* _ACTIVITY_
An exact transcript of all the records is required, with nothing left out.

-- DATA follows --

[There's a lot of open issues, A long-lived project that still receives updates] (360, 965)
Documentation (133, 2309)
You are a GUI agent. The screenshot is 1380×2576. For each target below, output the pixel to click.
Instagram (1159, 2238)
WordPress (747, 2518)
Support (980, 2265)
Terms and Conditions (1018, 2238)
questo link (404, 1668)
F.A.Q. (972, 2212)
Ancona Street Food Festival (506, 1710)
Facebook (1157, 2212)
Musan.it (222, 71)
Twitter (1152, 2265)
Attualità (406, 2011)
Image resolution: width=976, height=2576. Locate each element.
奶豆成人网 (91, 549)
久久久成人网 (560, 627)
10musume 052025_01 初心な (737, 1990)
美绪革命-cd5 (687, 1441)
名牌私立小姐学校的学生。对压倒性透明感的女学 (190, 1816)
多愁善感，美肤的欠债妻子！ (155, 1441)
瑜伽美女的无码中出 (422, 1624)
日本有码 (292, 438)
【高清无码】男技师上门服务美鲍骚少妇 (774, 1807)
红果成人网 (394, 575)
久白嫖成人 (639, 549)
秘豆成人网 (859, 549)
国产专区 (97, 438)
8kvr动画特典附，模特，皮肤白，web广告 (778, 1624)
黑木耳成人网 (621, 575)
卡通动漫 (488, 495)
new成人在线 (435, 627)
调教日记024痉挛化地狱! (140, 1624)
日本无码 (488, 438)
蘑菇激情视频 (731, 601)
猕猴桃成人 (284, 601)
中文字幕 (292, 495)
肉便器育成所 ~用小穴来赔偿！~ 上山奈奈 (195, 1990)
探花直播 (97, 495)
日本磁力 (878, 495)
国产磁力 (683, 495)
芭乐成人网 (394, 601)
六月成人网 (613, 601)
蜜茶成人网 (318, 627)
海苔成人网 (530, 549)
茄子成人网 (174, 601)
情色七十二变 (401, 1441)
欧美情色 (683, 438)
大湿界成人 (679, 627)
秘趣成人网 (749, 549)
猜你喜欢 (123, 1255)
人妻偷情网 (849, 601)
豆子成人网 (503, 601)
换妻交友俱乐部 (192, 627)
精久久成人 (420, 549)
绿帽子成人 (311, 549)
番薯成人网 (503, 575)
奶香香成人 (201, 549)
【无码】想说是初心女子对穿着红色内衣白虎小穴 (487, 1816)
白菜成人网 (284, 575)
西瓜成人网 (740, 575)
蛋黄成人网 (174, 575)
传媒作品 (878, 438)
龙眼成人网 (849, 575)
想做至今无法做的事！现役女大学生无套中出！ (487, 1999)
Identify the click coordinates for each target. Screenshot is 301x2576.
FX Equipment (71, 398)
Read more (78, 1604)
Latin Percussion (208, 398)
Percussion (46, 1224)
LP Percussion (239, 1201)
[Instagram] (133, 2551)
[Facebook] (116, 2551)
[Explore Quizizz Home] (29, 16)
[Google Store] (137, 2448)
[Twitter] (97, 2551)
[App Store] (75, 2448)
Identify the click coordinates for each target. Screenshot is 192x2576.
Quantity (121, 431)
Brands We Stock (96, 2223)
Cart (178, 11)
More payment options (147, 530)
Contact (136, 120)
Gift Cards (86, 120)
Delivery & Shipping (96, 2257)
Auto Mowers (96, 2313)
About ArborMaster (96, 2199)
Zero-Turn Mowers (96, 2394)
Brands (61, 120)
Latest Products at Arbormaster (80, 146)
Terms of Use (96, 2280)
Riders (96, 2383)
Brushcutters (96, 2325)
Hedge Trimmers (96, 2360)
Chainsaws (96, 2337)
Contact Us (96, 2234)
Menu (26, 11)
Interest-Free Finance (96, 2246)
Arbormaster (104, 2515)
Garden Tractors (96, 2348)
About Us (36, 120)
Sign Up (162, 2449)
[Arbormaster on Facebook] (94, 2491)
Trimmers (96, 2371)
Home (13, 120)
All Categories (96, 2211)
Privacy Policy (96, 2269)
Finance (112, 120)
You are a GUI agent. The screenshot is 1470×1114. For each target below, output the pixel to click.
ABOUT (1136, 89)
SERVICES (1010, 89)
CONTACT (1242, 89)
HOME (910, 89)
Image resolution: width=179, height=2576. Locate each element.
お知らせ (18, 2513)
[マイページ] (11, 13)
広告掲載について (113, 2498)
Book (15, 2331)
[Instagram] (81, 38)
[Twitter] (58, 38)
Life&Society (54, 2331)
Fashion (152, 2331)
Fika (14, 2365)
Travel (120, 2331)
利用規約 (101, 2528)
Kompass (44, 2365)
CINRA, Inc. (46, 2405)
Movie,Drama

-- DATA concluded --

* _RESPONSE FOR THIS EXERCISE_
[There's a lot of open issues, A long-lived project that still receives updates] (360, 965)
Documentation (133, 2309)
You are a GUI agent. The screenshot is 1380×2576. For each target below, output the pixel to click.
Instagram (1159, 2238)
WordPress (747, 2518)
Support (980, 2265)
Terms and Conditions (1018, 2238)
questo link (404, 1668)
F.A.Q. (972, 2212)
Ancona Street Food Festival (506, 1710)
Facebook (1157, 2212)
Musan.it (222, 71)
Twitter (1152, 2265)
Attualità (406, 2011)
Image resolution: width=976, height=2576. Locate each element.
奶豆成人网 (91, 549)
久久久成人网 (560, 627)
10musume 052025_01 初心な (737, 1990)
美绪革命-cd5 (687, 1441)
名牌私立小姐学校的学生。对压倒性透明感的女学 (190, 1816)
多愁善感，美肤的欠债妻子！ (155, 1441)
瑜伽美女的无码中出 (422, 1624)
日本有码 (292, 438)
【高清无码】男技师上门服务美鲍骚少妇 (774, 1807)
红果成人网 (394, 575)
久白嫖成人 (639, 549)
秘豆成人网 (859, 549)
国产专区 (97, 438)
8kvr动画特典附，模特，皮肤白，web广告 (778, 1624)
黑木耳成人网 (621, 575)
卡通动漫 (488, 495)
new成人在线 (435, 627)
调教日记024痉挛化地狱! (140, 1624)
日本无码 (488, 438)
蘑菇激情视频 (731, 601)
猕猴桃成人 (284, 601)
中文字幕 (292, 495)
肉便器育成所 ~用小穴来赔偿！~ 上山奈奈 (195, 1990)
探花直播 (97, 495)
日本磁力 (878, 495)
国产磁力 (683, 495)
芭乐成人网 (394, 601)
六月成人网 (613, 601)
蜜茶成人网 (318, 627)
海苔成人网 (530, 549)
茄子成人网 (174, 601)
情色七十二变 (401, 1441)
欧美情色 (683, 438)
大湿界成人 (679, 627)
秘趣成人网 (749, 549)
猜你喜欢 (123, 1255)
人妻偷情网 (849, 601)
豆子成人网 (503, 601)
换妻交友俱乐部 (192, 627)
精久久成人 (420, 549)
绿帽子成人 (311, 549)
番薯成人网 (503, 575)
奶香香成人 (201, 549)
【无码】想说是初心女子对穿着红色内衣白虎小穴 (487, 1816)
白菜成人网 (284, 575)
西瓜成人网 (740, 575)
蛋黄成人网 (174, 575)
传媒作品 (878, 438)
龙眼成人网 (849, 575)
想做至今无法做的事！现役女大学生无套中出！ (487, 1999)
Identify the click coordinates for each target. Screenshot is 301x2576.
FX Equipment (71, 398)
Read more (78, 1604)
Latin Percussion (208, 398)
Percussion (46, 1224)
LP Percussion (239, 1201)
[Instagram] (133, 2551)
[Facebook] (116, 2551)
[Explore Quizizz Home] (29, 16)
[Google Store] (137, 2448)
[Twitter] (97, 2551)
[App Store] (75, 2448)
Identify the click coordinates for each target. Screenshot is 192x2576.
Quantity (121, 431)
Brands We Stock (96, 2223)
Cart (178, 11)
More payment options (147, 530)
Contact (136, 120)
Gift Cards (86, 120)
Delivery & Shipping (96, 2257)
Auto Mowers (96, 2313)
About ArborMaster (96, 2199)
Zero-Turn Mowers (96, 2394)
Brands (61, 120)
Latest Products at Arbormaster (80, 146)
Terms of Use (96, 2280)
Riders (96, 2383)
Brushcutters (96, 2325)
Hedge Trimmers (96, 2360)
Chainsaws (96, 2337)
Contact Us (96, 2234)
Menu (26, 11)
Interest-Free Finance (96, 2246)
Arbormaster (104, 2515)
Garden Tractors (96, 2348)
About Us (36, 120)
Sign Up (162, 2449)
[Arbormaster on Facebook] (94, 2491)
Trimmers (96, 2371)
Home (13, 120)
All Categories (96, 2211)
Privacy Policy (96, 2269)
Finance (112, 120)
You are a GUI agent. The screenshot is 1470×1114. For each target below, output the pixel to click.
ABOUT (1136, 89)
SERVICES (1010, 89)
CONTACT (1242, 89)
HOME (910, 89)
Image resolution: width=179, height=2576. Locate each element.
お知らせ (18, 2513)
[マイページ] (11, 13)
広告掲載について (113, 2498)
Book (15, 2331)
[Instagram] (81, 38)
[Twitter] (58, 38)
Life&Society (54, 2331)
Fashion (152, 2331)
Fika (14, 2365)
Travel (120, 2331)
利用規約 (101, 2528)
Kompass (44, 2365)
CINRA, Inc. (46, 2405)
Movie,Drama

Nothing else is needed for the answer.